Beschwerde gegen Nichtzulassung der Revision zurückgewiesen; Begründung unterbleibt
KI-Zusammenfassung
Die Klägerin legte Beschwerde gegen die Nichtzulassung der Revision durch das OLG ein. Das BGH weist die Beschwerde zurück und sieht gemäß § 544 Abs. 6 Satz 2 ZPO von einer Begründung ab, weil eine Begründung nicht zur Klärung der Zulassungsvoraussetzungen beitragen würde.

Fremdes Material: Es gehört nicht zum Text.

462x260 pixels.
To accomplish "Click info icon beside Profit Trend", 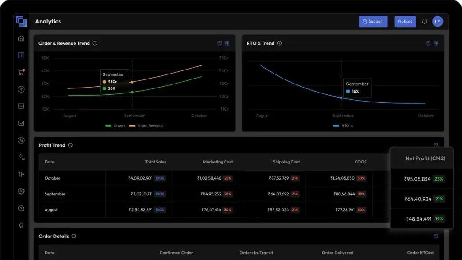I will point(70,145).
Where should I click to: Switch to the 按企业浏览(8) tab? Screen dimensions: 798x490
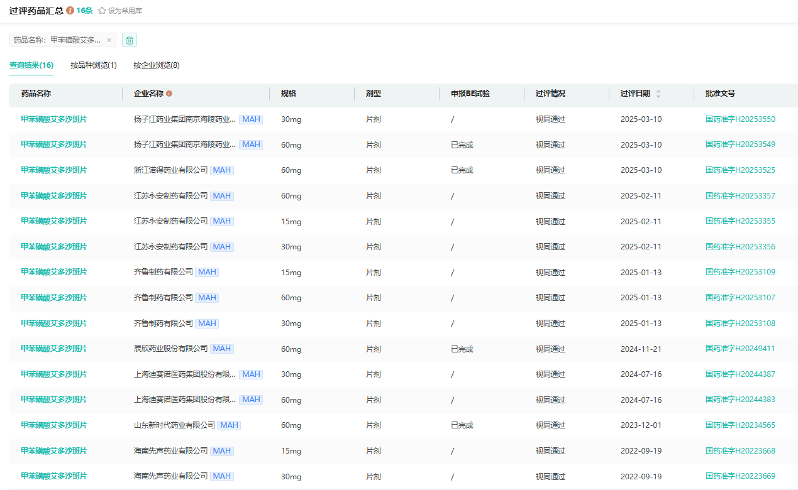point(157,65)
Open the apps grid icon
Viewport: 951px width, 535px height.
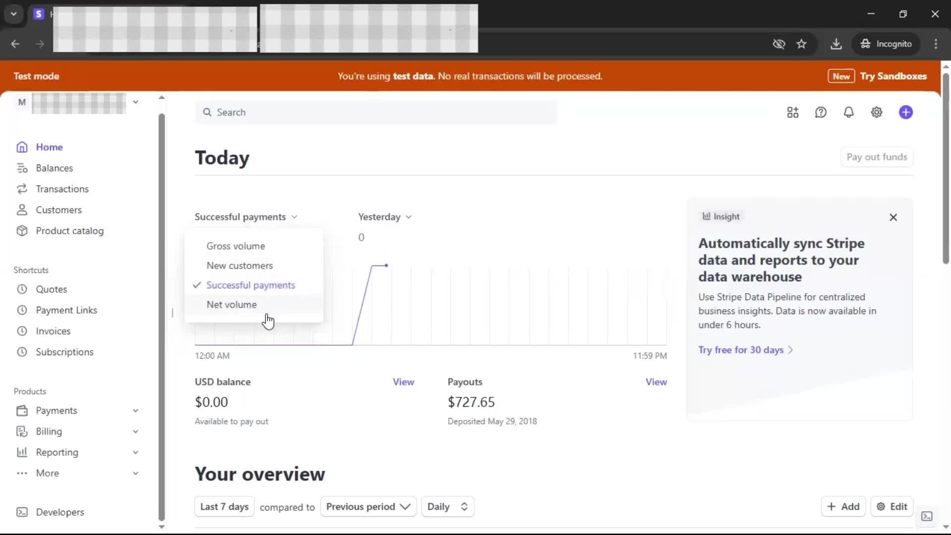[x=793, y=112]
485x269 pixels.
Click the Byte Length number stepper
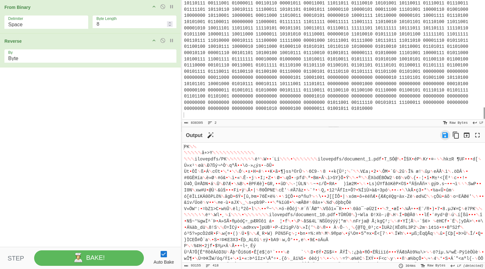[170, 24]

Die Klägerin trägt die Kosten des Beschwerdeverfahrens einschließlich durch Nebenintervention entstandener Kosten.
Ausgang: Beschwerde der Klägerin gegen die Nichtzulassung der Revision zurückgewiesen; Begründung unterbleibt; Klägerin trägt die Kosten des Beschwerdeverfahrens.
Abstrakte Rechtssätze
Die Beschwerde gegen die Nichtzulassung der Revision wird zurückgewiesen, wenn die Voraussetzungen für die Zulassung der Revision nicht vorliegen.
Das Gericht kann nach § 544 Abs. 6 Satz 2 ZPO von einer Begründung des Beschlusses absehen, wenn die Begründung nicht geeignet ist, zur Klärung der Voraussetzungen beizutragen, unter denen eine Revision zuzulassen ist.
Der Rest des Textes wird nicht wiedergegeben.